A Genesee County prosecutor was correctly granted summary judgment of a civil-rights suit filed by a witness who claimed she was jailed for 12 days at the prosecutor’s behest after she balked at testifying at a preliminary exam.

The prosecutor has absolute immunity, the 6th U.S. Circuit Court of Appeals ruled, even if she was less-than-forthcoming with the judge who sent the witness to jail.

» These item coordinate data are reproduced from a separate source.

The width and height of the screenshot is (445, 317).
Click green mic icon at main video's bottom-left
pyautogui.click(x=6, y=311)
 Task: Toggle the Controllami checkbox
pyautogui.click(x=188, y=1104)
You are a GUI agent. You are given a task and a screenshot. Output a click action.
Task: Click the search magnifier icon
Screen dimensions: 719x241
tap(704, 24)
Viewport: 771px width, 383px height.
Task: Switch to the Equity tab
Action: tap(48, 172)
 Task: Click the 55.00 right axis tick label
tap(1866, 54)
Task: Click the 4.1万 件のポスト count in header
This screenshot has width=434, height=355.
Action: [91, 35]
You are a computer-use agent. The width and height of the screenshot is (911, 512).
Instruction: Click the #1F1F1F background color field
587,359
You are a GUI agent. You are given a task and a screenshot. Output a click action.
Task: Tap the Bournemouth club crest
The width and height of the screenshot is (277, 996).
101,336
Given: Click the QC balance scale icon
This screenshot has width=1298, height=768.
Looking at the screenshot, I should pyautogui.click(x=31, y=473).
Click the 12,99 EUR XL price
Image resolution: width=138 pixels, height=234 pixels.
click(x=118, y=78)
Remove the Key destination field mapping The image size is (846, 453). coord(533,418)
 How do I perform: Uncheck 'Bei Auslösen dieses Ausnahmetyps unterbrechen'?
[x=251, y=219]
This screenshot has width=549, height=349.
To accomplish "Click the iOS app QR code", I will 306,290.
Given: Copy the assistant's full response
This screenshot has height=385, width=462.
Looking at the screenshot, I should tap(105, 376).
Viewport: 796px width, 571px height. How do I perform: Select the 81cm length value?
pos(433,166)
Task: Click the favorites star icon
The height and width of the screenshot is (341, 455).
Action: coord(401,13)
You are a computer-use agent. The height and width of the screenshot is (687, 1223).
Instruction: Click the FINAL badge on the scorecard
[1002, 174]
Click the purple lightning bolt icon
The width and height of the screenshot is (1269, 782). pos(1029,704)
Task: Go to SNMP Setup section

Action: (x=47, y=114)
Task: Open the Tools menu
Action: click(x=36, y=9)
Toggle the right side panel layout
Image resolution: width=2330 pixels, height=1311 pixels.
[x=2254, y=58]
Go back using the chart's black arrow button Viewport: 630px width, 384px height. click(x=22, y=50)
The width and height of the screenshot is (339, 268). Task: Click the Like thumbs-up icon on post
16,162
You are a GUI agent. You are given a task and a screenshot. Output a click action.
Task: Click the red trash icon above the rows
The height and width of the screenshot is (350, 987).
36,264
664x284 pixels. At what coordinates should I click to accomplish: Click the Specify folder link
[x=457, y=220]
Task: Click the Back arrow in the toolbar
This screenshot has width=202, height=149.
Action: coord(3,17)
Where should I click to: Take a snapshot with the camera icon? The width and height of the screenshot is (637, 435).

Karen Hanson, the assistant prosecutor, was trying to press gang-related racketeering charges against Marquan Cager.

Part of the case hinged on statements LaTasha Adams made about Cager a few years back in a domestic-violence complaint.

On the morning of Cager’s preliminary exam, Adams was served with a subpoena. She showed up at the courthouse. Hanson showed Adams a report documenting her statements about Cager and told her to prepare to testify.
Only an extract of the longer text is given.